Comme le magazine Time l’a rapporté dans son article de couverture de 1971 sur « La révolution de Jésus », les Jesus People « agissent comme si une intervention divine guidait chacun de leurs mouvements et que l’on pouvait compter sur eux pour résoudre tous les problèmes. » Les problèmes qui ont commencé à retenir leur attention sont l’avortement, le féminisme et l’homosexualité. Alors qu’ils se considéraient comme radicaux, les Jesus People s’étaient également engagés à respecter les croyances les plus conservatrices du christianisme évangélique, en particulier en ce qui concerne le genre et la sexualité.

Non par hasard, beaucoup des mêmes églises qui ont accueilli les Jesus People sont bientôt devenues des sites d’organisation de la droite religieuse naissante. Christian Voice, une des premières organisations de droite religieuse fondée en 1978, a travaillé en étroite collaboration avec le réseau Calvary Chapel et d’autres églises non confessionnelles ayant une forte présence de Jesus People dans toute la Californie.

Une scène plus familière du Summer of Love : Joan Baez se produit à l’angle de Haight et Ashbury, en septembre 1967.
AP

Dans son livre A Nation of Outsiders, l’historienne Grace Elizabeth Hale a montré que l’exemple contre-culturel des Jesus People a fourni le langage permettant aux chrétiens conservateurs de se présenter comme des outsiders de la culture dominante alors que la droite religieuse accumulait du pouvoir politique dans les années 1980. Même s’ils constituaient une majorité de la population, comme les chrétiens conservateurs l’ont soutenu pendant les années Reagan – Jerry Falwell a nommé son organisation Moral Majority pour une bonne raison – leur auto-identité en tant que figures marginales de la scène américaine s’est avérée particulièrement utile dans un contexte politique où d’autres outsiders, notamment les minorités raciales, les féministes et les gays et lesbiennes, ont de plus en plus affirmé leurs droits politiques.
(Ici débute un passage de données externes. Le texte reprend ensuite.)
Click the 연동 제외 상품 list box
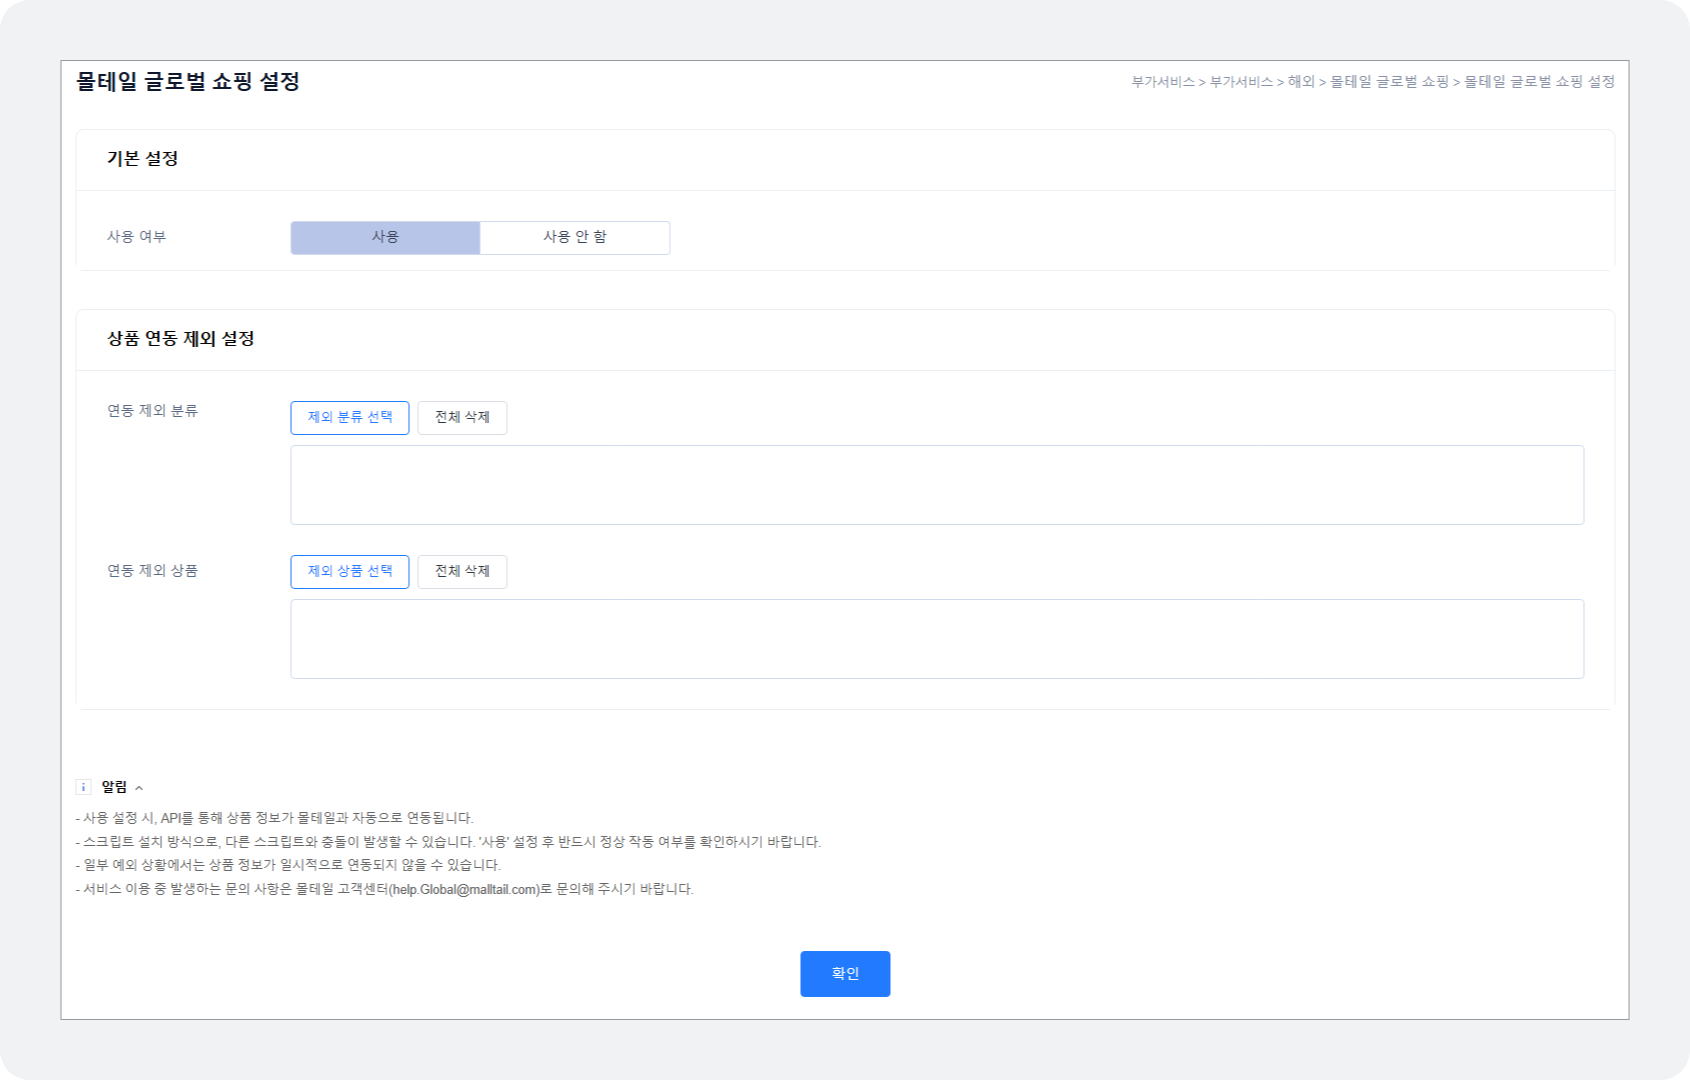This screenshot has height=1080, width=1690. [936, 639]
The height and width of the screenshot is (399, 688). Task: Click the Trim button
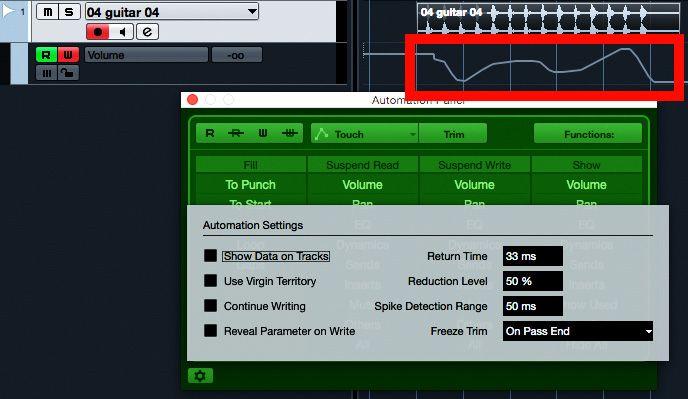[453, 133]
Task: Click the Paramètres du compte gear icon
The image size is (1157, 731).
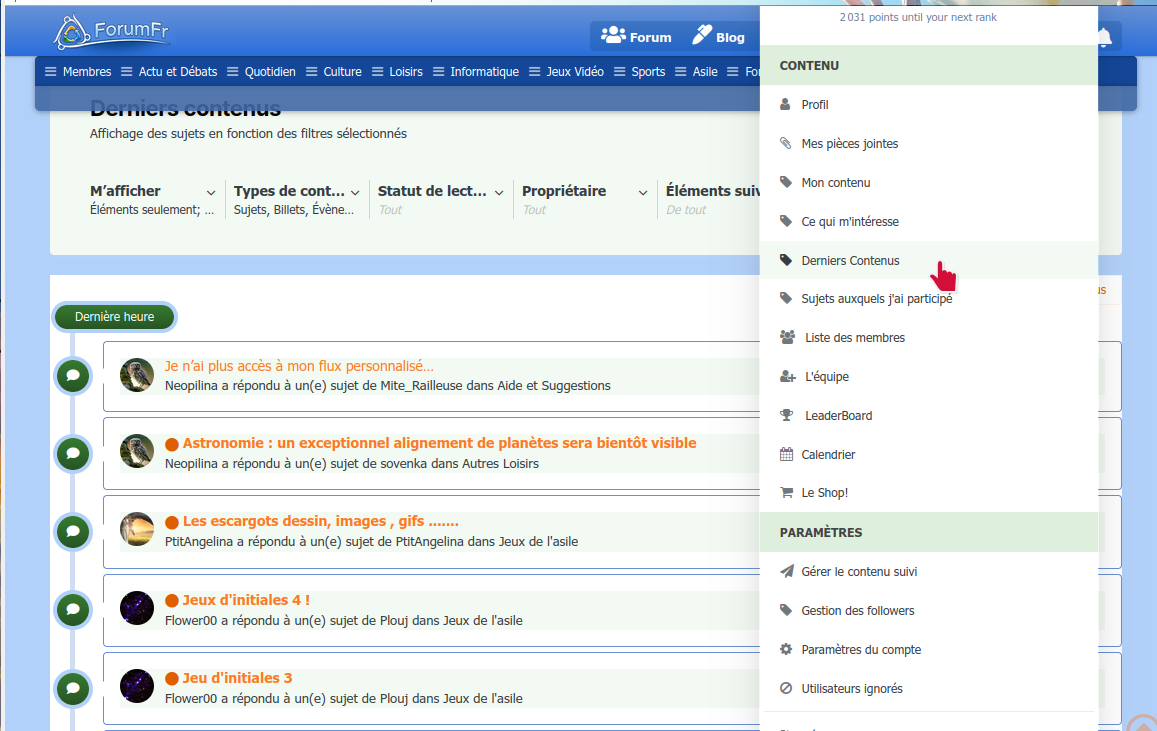Action: 786,649
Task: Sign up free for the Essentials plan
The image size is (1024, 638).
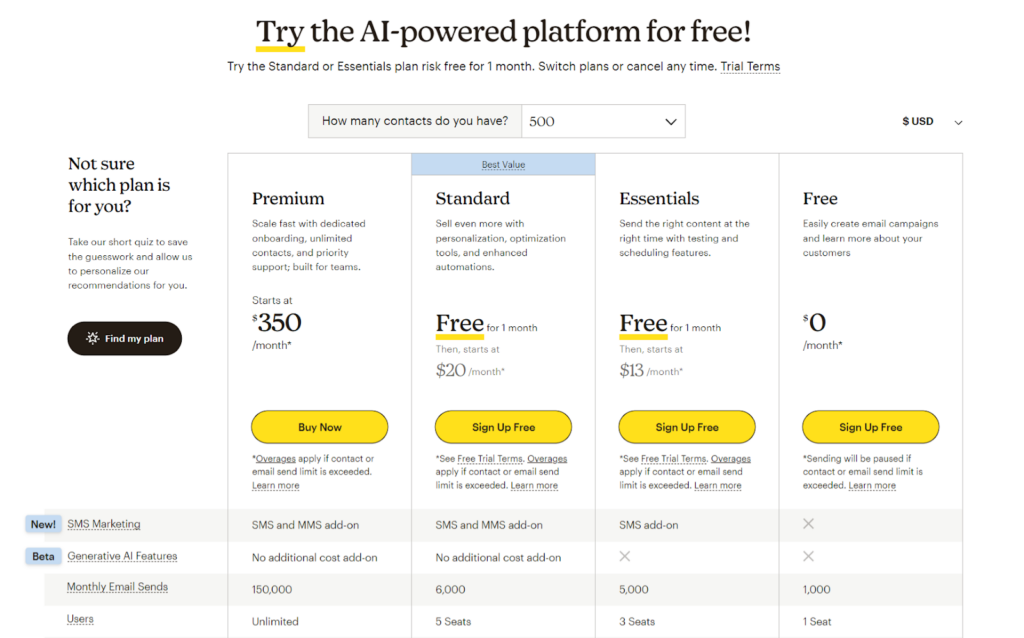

Alors que leurs critiques soutiendraient que la droite religieuse représentait un établissement culturel et politique qui avait refusé aux autres personnes leur place légitime dans la société américaine, les évangéliques blancs conservateurs ont répliqué qu’ils étaient les véritables outsiders de la nation, la contre-culture authentique à une culture laïque amorale.

Les gens de Jésus se sont souvent appelés des « chrétiens radicaux ». Lorsque Jerry Falwell a imploré les chrétiens conservateurs dans les années 1980 de devenir des « révolutionnaires » pour Jésus, il puisait directement dans cet héritage. Cooptant la position d’outsider du Jesus People pour justifier leur propre entrée en politique, les évangéliques blancs ont pris le contrôle du Parti républicain et se sont mis en tête de gagner la nation.

Neil J. Young est l’auteur de We Gather Together : The Religious Right and the Problem of Interfaith Politics. Il co-anime le podcast d’histoire Past Present.